WORK TO BE COMPLETED →
Output each entry verbatim.

RECORDS PROVIDED →
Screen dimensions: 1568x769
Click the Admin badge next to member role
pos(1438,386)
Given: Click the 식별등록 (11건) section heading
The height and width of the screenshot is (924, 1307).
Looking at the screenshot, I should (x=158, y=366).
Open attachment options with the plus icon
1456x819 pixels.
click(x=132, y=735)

TASK OUTPUT →
Screen dimensions: 1568x769
Click the Admin badge next to member role
pos(1438,386)
Given: Click the 식별등록 (11건) section heading
The height and width of the screenshot is (924, 1307).
Looking at the screenshot, I should (x=158, y=366).
Open attachment options with the plus icon
1456x819 pixels.
click(x=132, y=735)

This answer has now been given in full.